A popular WordPress plugin has a zero-day vulnerability, which is reportedly being exploited by hackers to take over admin accounts. Easy WP SMTP, installed in over 500,000 sites, is said to be maintaining debug files containing all the emails sent. Hackers here are accessing those files to takeover the password reset link.
WordPress Plugin Vulnerability
Easy WP SMTP, a plug-in for setting the SMTP configurations for a website’s outgoing emails, has a zero-day bug that’s actively being exploited by hackers.
It’s said the plugin has a feature to maintain a record for debug logs.

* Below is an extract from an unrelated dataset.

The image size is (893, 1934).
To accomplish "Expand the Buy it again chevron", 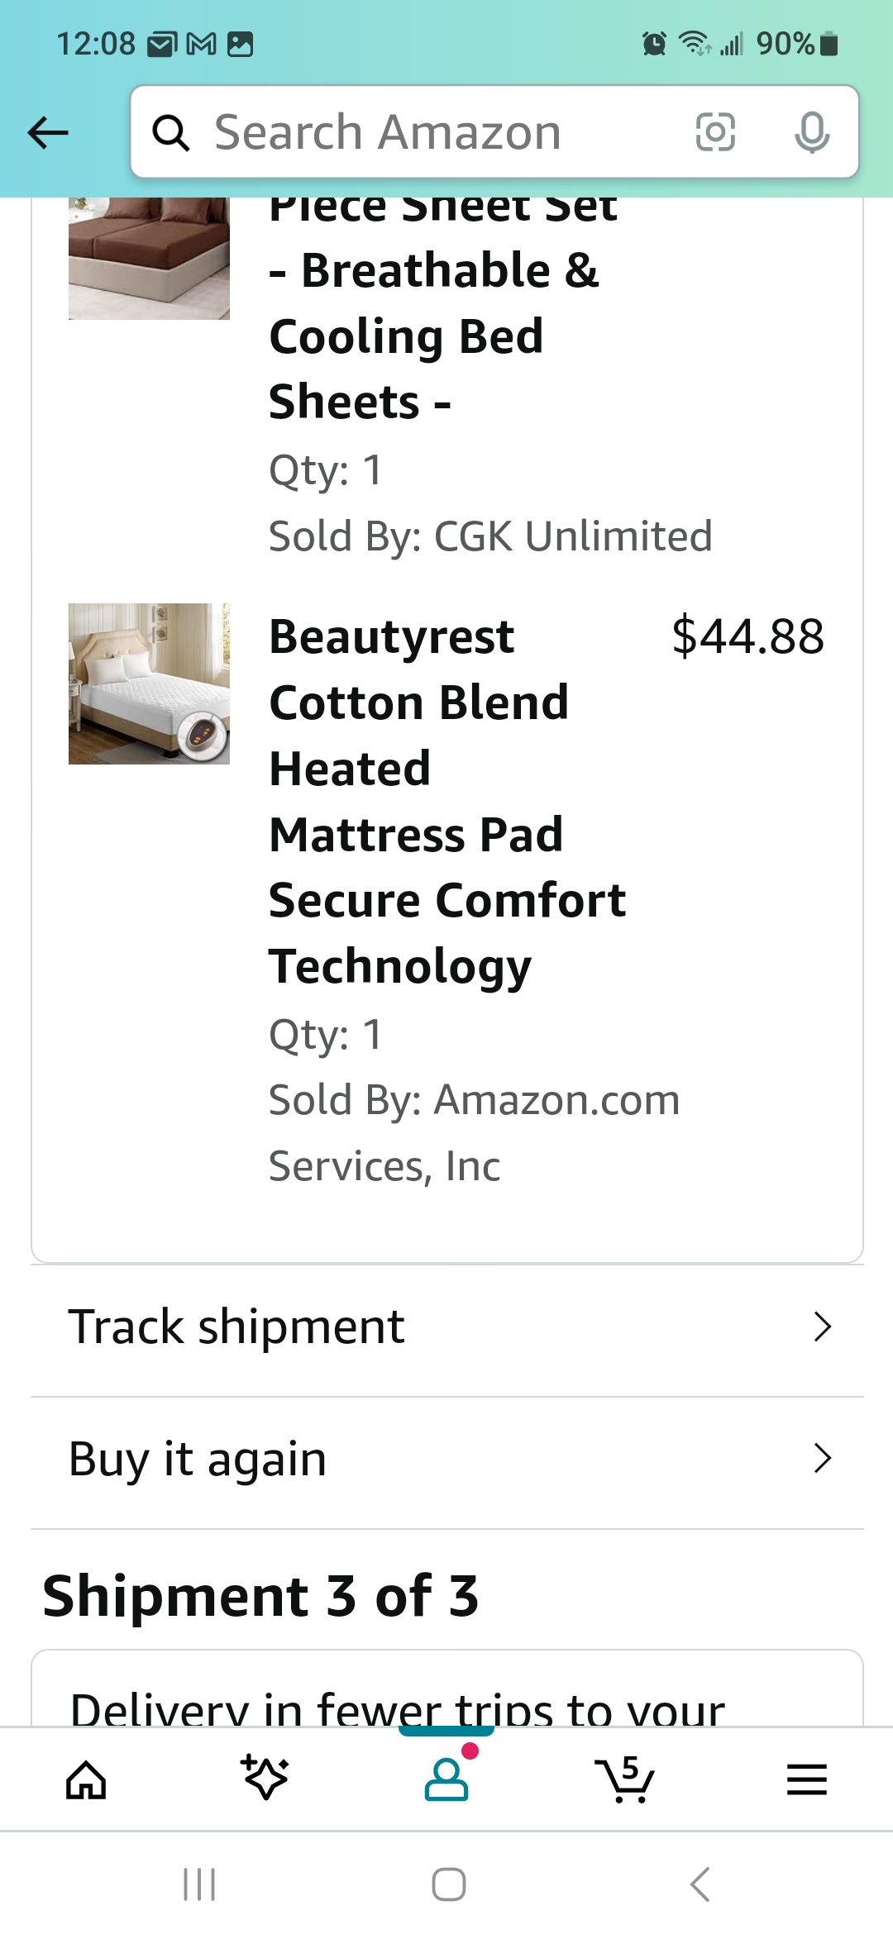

This contains all the logs for email sent from the website, where sensitive data too may be included.
And this is what being targeted by the hackers, as the “plugin’s folder doesn’t have an index.html file, hence, on servers that have directory listing enabled, hackers can find and view the log,” according to NinTechNet‘s Jerome Bruandet.
He further elaborated that hackers target sites with vulnerable Easy WP SMTP plugin and attack them to take over the admin accounts through password resetting.
Since the password reset works by sending an email with a password reset link within, hackers gaining this link can make a new password for that account.
As the debug files maintain these email content in their logs, accessing these files can let them get the password reset link and use it for making new passwords, eventually taking over the account.
Bruandet said the vulnerability is now being exploited and suggested updating the plugin to a new version released on Monday.
Easy WP SMTP’s makers have released a new version of it as v1.4.4, which moves the plugin’s debug log to a better-protected area of WordPress logs folder, thus safe. It’s currently unknown how many sites from the 500,000+ have updated this plug-in.